= Sports Cartoons =

Sports Cartoons is an American animated series, produced by Derek Lamb and Janet Perlman's Lamb-Perlman Productions in 1985. The series featured various sports being played by anthropomorphic animals, including cats, dogs, pigs, and hippopotami. Some of these sports included ice hockey, shot put, soccer, American football, and table tennis.

==Screening==
The episodes were short in length, ranging from 40 seconds to two minutes. Roughly 45 episodes were created, many of which were played during commercial breaks on Nickelodeon in the late 1980s and early to mid-1990s. Visually speaking, Sports Cartoons bear resemblance to other series animated in the National Film Board of Canada style.
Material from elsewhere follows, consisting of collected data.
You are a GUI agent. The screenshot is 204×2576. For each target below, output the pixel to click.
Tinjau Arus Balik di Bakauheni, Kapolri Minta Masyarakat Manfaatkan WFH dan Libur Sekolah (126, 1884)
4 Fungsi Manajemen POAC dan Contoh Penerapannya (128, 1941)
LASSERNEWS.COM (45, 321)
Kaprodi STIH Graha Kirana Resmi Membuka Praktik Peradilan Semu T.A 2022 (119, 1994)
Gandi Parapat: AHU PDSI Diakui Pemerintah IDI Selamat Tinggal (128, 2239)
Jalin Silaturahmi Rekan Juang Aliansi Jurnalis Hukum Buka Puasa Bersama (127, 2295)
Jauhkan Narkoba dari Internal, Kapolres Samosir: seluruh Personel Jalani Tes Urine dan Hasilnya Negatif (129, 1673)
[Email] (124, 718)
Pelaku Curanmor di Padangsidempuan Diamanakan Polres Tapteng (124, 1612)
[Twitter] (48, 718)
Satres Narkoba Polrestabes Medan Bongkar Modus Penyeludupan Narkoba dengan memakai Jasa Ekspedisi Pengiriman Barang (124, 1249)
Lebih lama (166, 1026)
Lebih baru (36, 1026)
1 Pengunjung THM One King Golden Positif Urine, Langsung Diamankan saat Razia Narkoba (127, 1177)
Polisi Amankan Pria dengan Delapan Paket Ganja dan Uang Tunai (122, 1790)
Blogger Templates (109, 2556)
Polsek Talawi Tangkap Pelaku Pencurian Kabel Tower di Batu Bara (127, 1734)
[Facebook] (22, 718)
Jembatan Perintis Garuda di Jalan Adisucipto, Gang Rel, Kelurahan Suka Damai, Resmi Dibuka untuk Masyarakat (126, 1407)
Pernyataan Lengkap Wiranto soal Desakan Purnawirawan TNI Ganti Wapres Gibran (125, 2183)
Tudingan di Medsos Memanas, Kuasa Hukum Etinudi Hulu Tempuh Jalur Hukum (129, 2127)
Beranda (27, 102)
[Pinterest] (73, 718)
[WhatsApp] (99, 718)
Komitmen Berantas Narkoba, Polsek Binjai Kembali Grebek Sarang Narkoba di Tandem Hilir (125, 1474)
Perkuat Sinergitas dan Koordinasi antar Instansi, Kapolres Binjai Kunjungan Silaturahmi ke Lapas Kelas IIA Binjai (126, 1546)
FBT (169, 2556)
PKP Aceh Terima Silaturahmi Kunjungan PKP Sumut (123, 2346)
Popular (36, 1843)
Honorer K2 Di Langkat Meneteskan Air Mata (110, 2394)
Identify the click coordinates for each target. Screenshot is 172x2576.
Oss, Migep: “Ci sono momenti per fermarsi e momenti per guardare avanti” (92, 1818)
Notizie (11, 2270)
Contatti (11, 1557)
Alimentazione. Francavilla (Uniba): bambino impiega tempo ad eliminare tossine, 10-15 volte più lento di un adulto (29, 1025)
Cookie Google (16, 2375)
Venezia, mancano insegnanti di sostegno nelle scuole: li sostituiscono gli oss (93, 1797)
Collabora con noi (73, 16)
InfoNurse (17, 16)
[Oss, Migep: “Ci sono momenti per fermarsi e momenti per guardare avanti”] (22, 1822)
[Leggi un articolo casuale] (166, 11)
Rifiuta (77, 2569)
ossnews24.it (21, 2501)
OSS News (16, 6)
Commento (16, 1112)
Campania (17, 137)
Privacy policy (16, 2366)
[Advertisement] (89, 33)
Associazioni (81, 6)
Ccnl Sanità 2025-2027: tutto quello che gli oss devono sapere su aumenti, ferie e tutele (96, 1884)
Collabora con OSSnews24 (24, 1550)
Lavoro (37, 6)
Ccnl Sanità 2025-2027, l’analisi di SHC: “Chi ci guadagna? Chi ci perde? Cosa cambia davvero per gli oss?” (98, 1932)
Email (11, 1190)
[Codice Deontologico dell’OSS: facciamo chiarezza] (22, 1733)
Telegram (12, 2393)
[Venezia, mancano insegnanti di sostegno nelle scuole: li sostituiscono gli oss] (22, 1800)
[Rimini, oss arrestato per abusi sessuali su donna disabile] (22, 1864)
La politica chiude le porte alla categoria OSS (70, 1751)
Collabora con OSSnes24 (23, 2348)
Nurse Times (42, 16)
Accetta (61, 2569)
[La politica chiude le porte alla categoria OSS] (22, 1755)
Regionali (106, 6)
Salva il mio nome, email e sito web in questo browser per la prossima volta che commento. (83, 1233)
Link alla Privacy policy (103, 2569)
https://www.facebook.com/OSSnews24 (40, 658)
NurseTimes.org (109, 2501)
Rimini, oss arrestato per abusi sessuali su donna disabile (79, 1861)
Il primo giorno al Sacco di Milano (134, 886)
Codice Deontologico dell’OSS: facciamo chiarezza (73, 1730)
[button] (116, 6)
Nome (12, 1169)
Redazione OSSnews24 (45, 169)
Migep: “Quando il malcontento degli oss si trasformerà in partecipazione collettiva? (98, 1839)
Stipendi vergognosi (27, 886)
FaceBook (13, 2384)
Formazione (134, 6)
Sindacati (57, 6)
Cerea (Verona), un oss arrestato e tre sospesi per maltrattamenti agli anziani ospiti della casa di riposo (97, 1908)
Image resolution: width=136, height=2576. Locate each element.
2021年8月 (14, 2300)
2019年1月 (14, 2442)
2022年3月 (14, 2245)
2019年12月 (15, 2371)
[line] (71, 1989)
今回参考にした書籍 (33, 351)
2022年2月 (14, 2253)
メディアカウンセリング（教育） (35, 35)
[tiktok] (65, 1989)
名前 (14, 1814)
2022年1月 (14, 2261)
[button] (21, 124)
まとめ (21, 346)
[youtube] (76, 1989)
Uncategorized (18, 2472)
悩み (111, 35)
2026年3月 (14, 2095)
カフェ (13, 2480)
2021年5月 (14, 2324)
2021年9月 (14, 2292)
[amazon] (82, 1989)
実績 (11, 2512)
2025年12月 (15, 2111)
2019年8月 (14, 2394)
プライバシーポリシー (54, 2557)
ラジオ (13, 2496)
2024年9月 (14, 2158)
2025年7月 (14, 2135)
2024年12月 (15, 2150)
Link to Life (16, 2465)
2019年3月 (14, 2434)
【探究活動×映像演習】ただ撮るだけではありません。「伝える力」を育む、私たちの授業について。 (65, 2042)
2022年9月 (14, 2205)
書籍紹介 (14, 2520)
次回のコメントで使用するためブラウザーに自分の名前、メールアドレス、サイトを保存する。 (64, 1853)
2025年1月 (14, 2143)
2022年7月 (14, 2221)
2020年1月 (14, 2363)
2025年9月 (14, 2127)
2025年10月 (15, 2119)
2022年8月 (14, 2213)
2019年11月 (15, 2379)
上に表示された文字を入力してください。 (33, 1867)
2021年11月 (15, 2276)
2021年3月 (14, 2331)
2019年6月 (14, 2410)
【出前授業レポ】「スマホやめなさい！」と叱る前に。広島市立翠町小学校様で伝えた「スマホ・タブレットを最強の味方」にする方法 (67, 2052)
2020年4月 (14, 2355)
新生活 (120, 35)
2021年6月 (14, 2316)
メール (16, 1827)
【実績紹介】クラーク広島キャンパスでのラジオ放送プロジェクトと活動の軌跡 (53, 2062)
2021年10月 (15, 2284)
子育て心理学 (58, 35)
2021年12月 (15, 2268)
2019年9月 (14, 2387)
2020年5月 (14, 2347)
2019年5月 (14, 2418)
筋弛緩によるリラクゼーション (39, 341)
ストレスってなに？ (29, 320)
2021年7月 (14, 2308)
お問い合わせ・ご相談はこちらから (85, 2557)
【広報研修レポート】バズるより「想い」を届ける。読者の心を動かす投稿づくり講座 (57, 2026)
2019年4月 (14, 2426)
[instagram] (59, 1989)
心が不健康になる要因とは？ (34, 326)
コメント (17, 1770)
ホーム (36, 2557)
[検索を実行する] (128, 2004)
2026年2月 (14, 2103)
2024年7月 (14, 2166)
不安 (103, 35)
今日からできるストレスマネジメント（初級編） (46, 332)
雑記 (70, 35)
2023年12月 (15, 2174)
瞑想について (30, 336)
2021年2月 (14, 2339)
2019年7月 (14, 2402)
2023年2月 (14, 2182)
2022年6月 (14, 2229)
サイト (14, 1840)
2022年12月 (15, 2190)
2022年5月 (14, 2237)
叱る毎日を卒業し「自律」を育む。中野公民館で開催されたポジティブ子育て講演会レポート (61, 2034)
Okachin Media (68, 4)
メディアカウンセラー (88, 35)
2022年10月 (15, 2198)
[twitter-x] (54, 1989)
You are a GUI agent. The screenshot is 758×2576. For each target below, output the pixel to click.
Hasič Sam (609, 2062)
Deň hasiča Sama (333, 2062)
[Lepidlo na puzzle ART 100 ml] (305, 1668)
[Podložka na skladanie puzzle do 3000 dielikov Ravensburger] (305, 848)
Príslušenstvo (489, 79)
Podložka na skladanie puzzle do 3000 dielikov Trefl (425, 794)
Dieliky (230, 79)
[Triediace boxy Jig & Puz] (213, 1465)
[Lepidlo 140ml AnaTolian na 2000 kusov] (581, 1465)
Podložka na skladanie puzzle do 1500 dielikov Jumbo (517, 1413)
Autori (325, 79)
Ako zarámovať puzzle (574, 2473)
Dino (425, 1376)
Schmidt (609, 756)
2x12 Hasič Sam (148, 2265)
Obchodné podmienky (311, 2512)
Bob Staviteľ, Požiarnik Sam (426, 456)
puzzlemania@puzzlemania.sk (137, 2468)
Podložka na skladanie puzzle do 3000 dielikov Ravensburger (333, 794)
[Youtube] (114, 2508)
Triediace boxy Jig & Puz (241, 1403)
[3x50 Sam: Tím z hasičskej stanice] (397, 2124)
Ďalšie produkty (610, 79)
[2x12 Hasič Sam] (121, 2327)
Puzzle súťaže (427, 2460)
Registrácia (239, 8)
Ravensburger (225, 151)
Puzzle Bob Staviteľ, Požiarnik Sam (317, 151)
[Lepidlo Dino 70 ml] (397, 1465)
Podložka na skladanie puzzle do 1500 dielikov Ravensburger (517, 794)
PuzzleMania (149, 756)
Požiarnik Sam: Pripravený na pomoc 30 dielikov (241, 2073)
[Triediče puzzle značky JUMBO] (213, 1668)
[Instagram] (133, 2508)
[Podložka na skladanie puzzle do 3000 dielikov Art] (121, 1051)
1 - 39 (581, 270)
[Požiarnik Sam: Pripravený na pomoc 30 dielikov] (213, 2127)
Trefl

The series was issued on video cassette by Family Home Entertainment.

==Characters==
Sports Cartoons typically featured several of the same four characters in each episode. However, in episodes involving teams, the team was usually made up of numerous identical versions of the same character (for example, a football team of cats, or a hockey team of hippopotami).

===Hippopotamus===
The hippopotamus is calm and usually emerges as the victor. The hippopotamus is the most frequent opponent of the cat. The hippo remains peaceful and collected, unless a smaller helpless creature (such as a butterfly or a flower) is threatened, in which case he becomes highly protective.

===Cat===
The cat is the antagonist who, for the most part, does not play fair. He frequently faces off against the hippopotamus, wherein he tries to interrupt, distract, or otherwise throw off the hippopotamus' efforts. Usually this backfires, as the hippopotamus always wins. Another variation of the cat is the Big Cat, which is a larger, burlier rendition of the small cat.

===Pig===
The pig appears less frequently, and along with the hippopotamus, competes against the cat (or cats). Like the hippopotamus, the pig always comes out on top, though usually through dumb luck.

===Dog===
The dog is rarely seen, and usually portrays the referee/judge.